=== Section Start ===

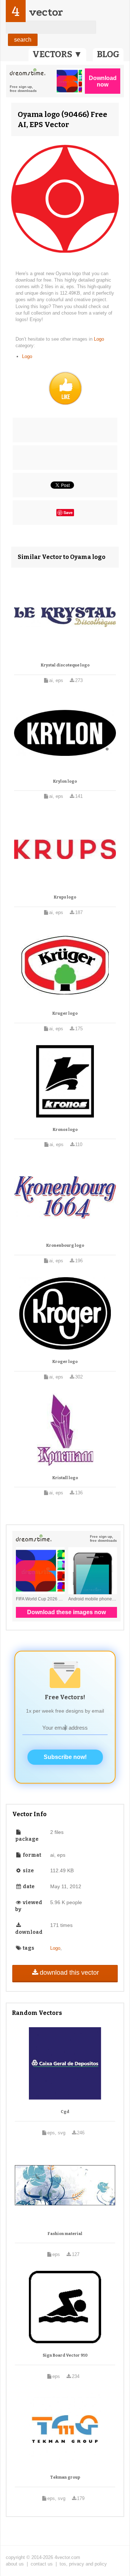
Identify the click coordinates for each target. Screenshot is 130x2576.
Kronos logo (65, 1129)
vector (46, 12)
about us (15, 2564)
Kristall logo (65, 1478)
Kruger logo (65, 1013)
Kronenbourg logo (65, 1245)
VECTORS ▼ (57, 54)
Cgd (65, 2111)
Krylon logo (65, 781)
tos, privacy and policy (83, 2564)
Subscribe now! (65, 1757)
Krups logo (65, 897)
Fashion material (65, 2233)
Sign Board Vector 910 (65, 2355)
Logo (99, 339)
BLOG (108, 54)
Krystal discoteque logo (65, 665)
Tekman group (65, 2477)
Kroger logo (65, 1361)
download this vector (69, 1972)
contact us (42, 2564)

=== Section End ===
=== Section Start ===

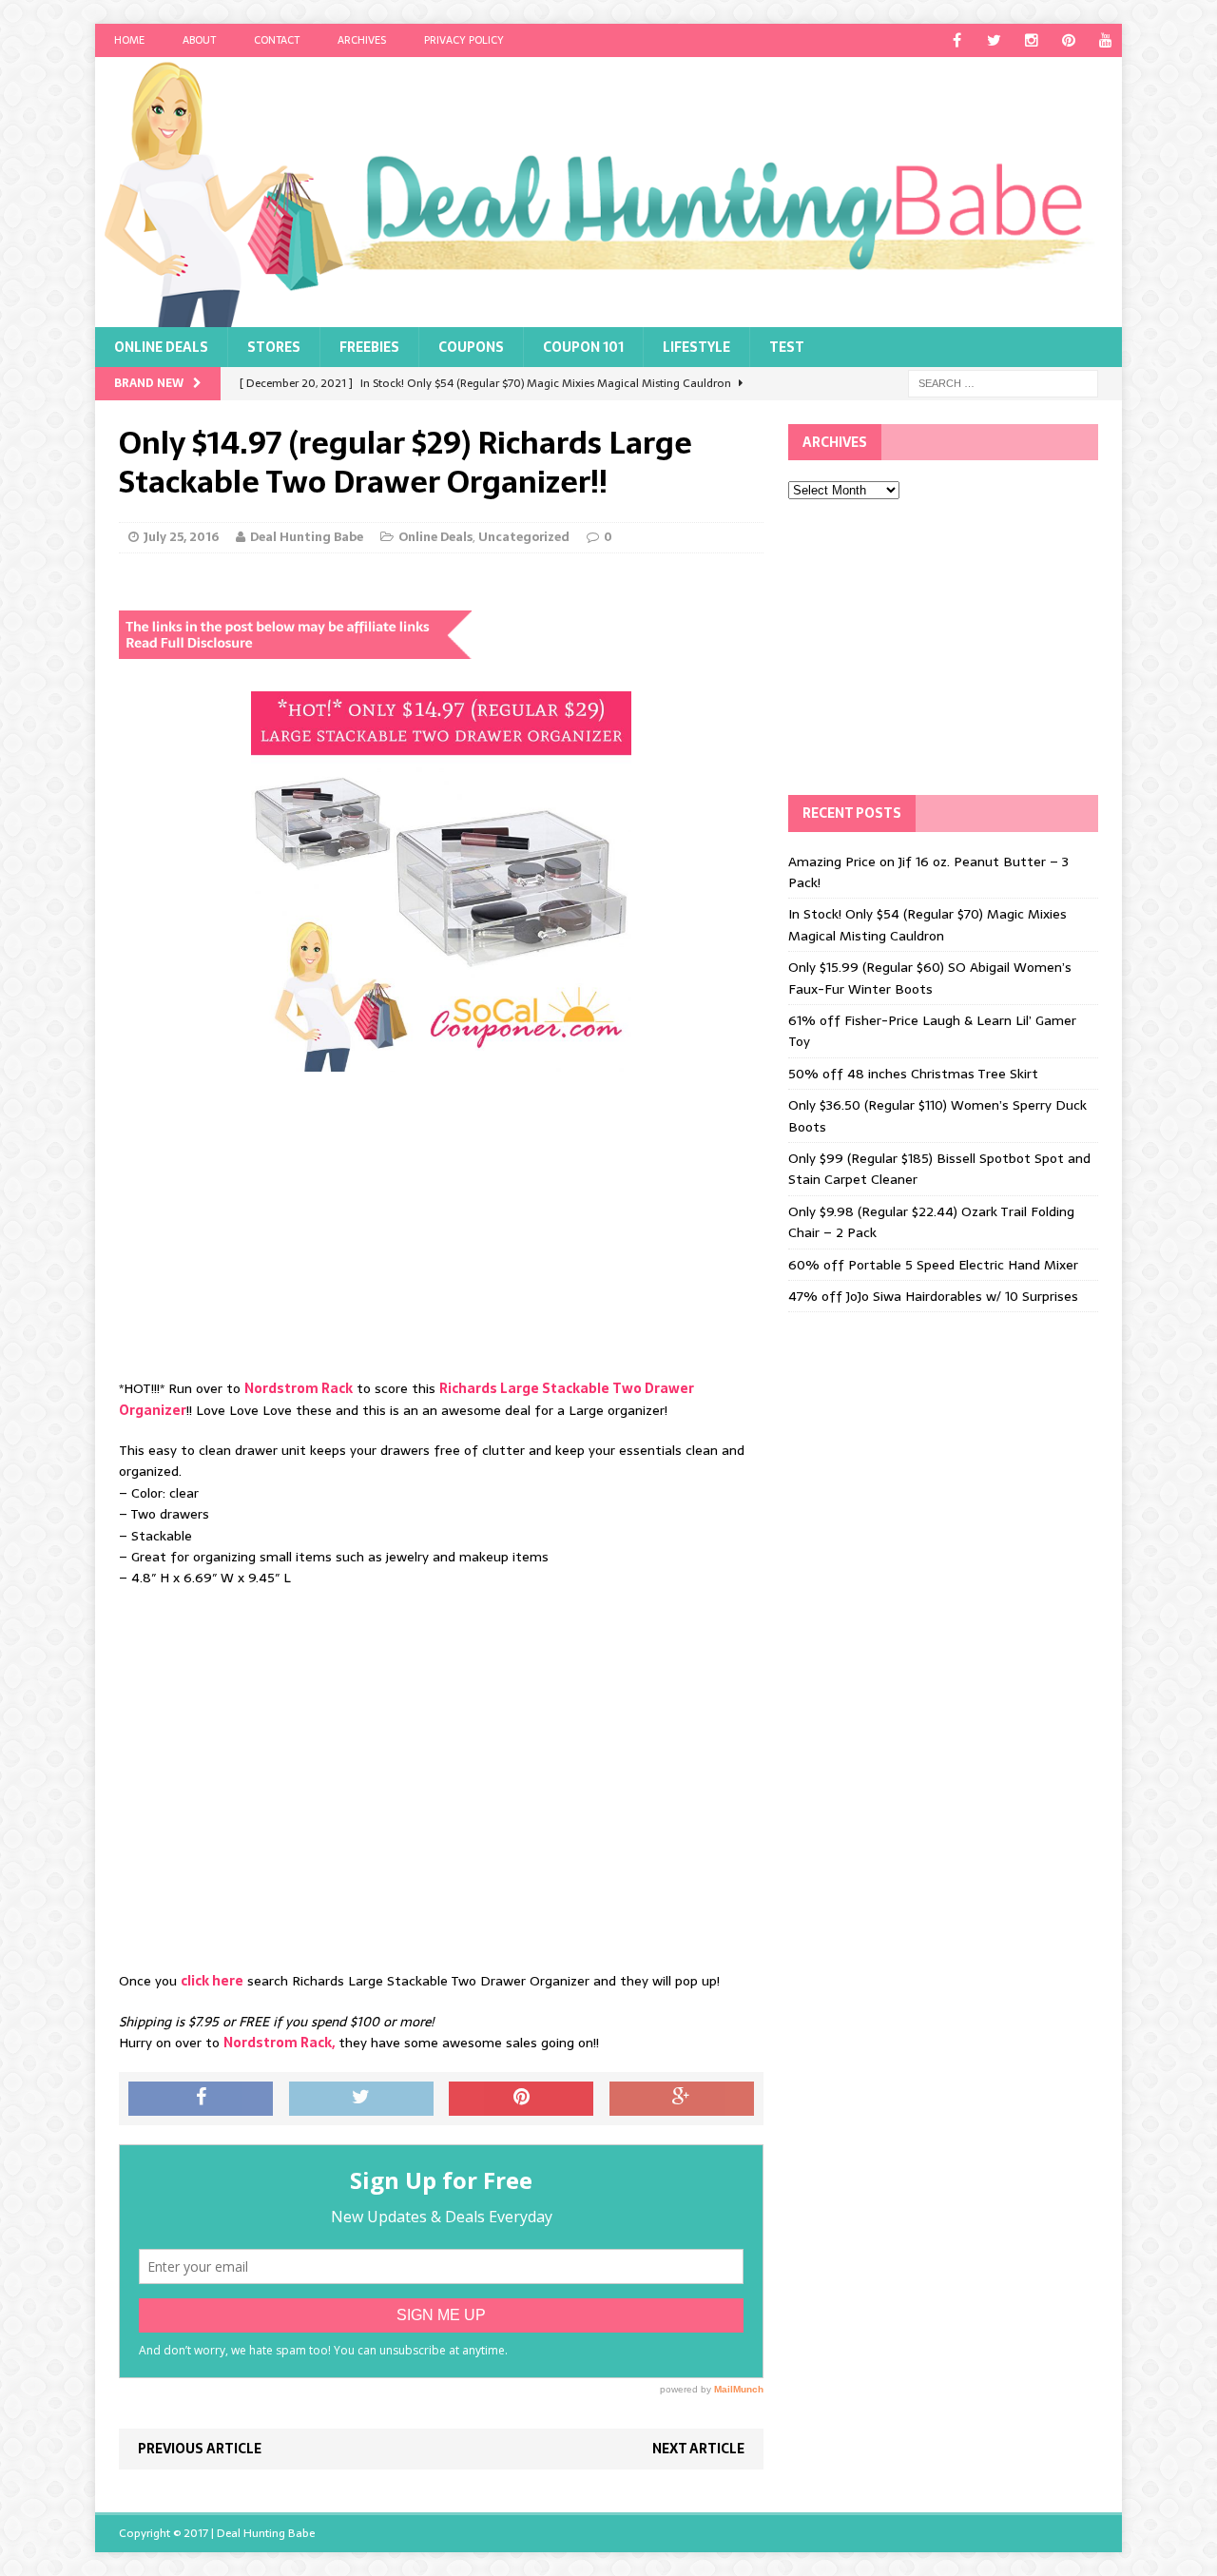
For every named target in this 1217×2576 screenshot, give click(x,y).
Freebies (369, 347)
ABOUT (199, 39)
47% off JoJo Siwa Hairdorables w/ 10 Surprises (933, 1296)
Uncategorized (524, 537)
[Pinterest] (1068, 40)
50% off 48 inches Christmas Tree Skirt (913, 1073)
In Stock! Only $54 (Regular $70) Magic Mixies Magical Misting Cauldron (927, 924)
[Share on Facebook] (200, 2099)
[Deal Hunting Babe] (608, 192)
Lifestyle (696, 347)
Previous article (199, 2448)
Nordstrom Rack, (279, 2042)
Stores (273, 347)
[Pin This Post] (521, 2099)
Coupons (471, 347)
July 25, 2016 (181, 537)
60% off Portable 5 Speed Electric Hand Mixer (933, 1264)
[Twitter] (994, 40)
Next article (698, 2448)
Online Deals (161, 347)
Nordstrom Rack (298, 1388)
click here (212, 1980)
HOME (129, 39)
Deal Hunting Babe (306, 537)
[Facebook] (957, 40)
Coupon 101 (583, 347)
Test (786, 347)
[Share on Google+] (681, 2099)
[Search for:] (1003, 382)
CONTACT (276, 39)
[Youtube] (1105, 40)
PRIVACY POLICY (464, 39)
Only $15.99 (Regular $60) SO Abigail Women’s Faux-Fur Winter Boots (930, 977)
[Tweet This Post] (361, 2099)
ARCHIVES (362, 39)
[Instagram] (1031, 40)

=== Section End ===
=== Section Start ===

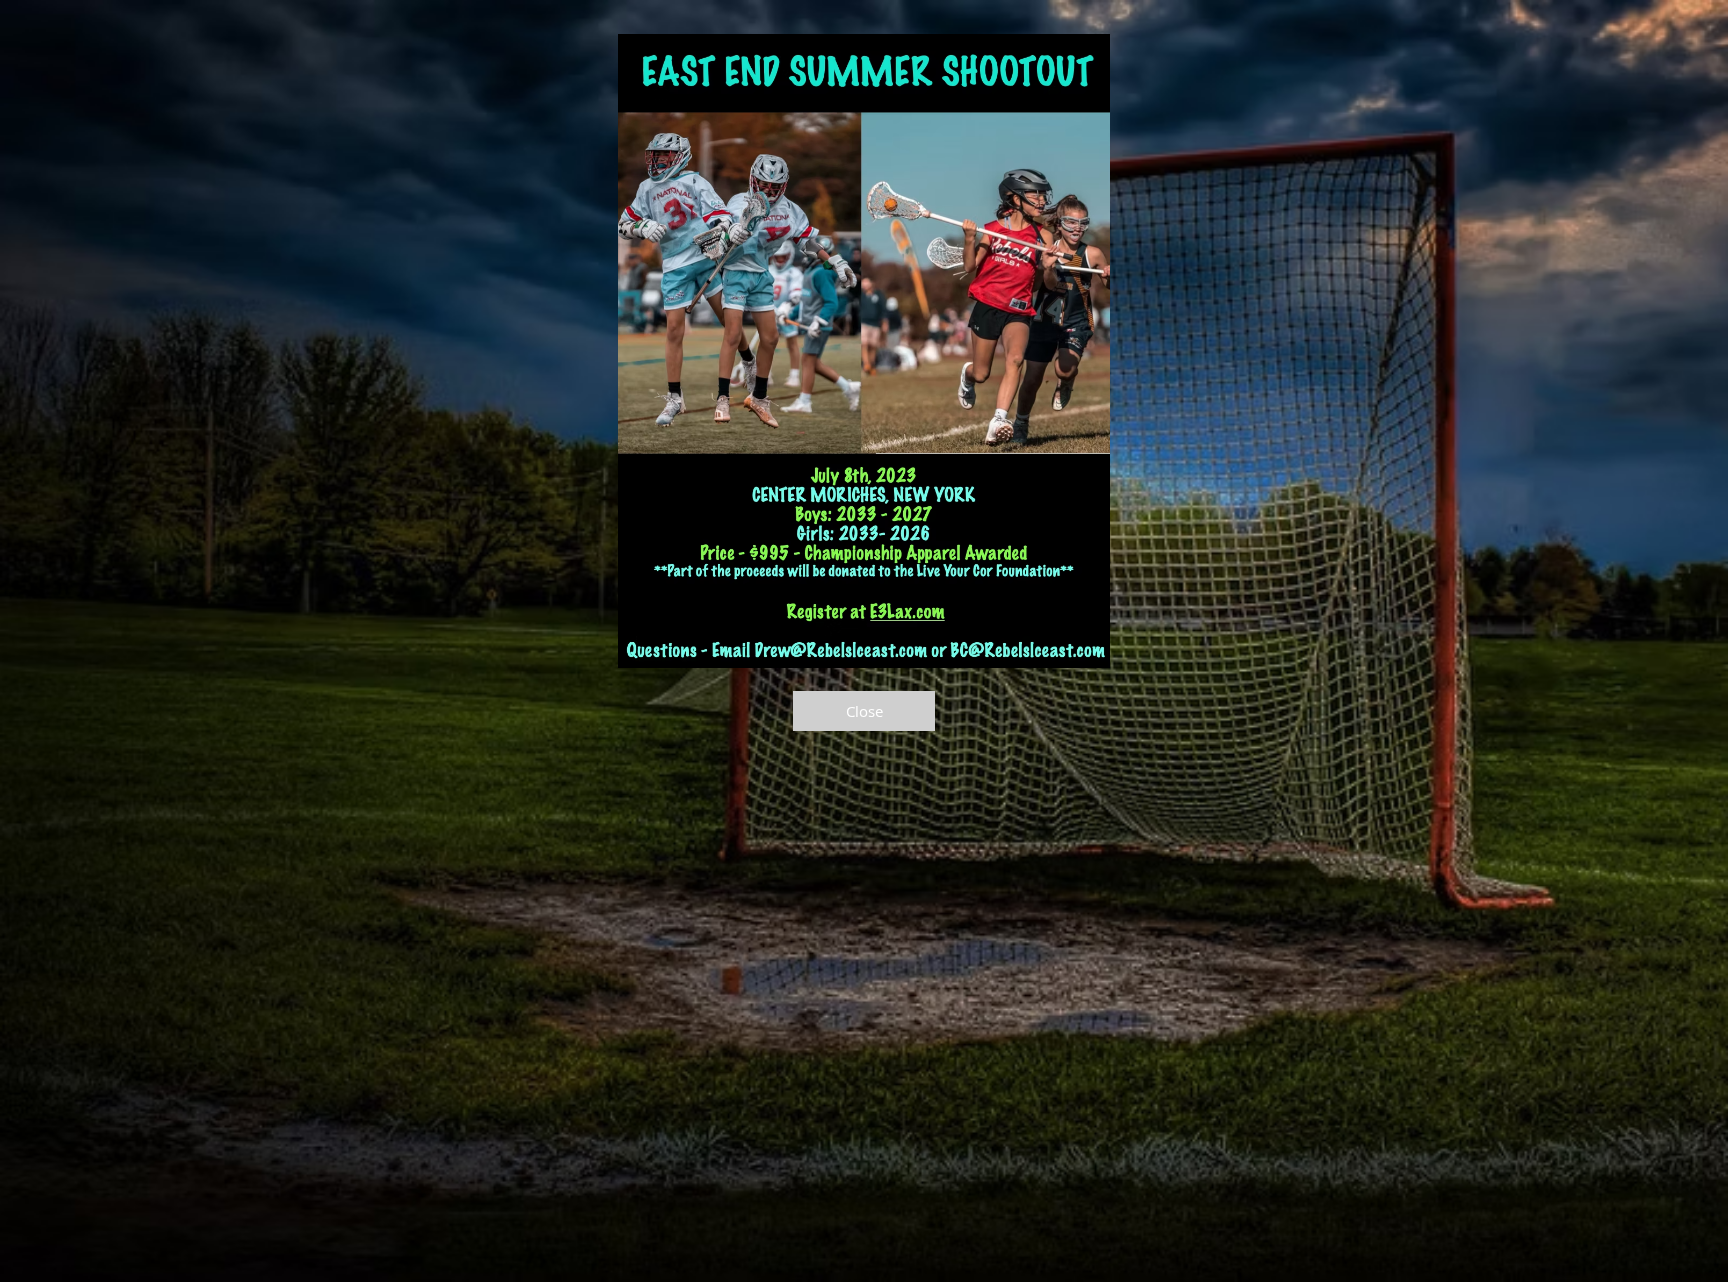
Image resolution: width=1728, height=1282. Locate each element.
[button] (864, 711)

=== Section End ===

Word for word, restate the lines of the data above that fall between the line holding "50% off 48 inches" and the line holding "July 25, 2016 (181, 537)", inclusive, and no other lines.

## Problem solution
50% off 48 inches Christmas Tree Skirt (913, 1073)
In Stock! Only $54 (Regular $70) Magic Mixies Magical Misting Cauldron (927, 924)
[Share on Facebook] (200, 2099)
[Deal Hunting Babe] (608, 192)
Lifestyle (696, 347)
Previous article (199, 2448)
Nordstrom Rack, (279, 2042)
Stores (273, 347)
[Pin This Post] (521, 2099)
Coupons (471, 347)
July 25, 2016 (181, 537)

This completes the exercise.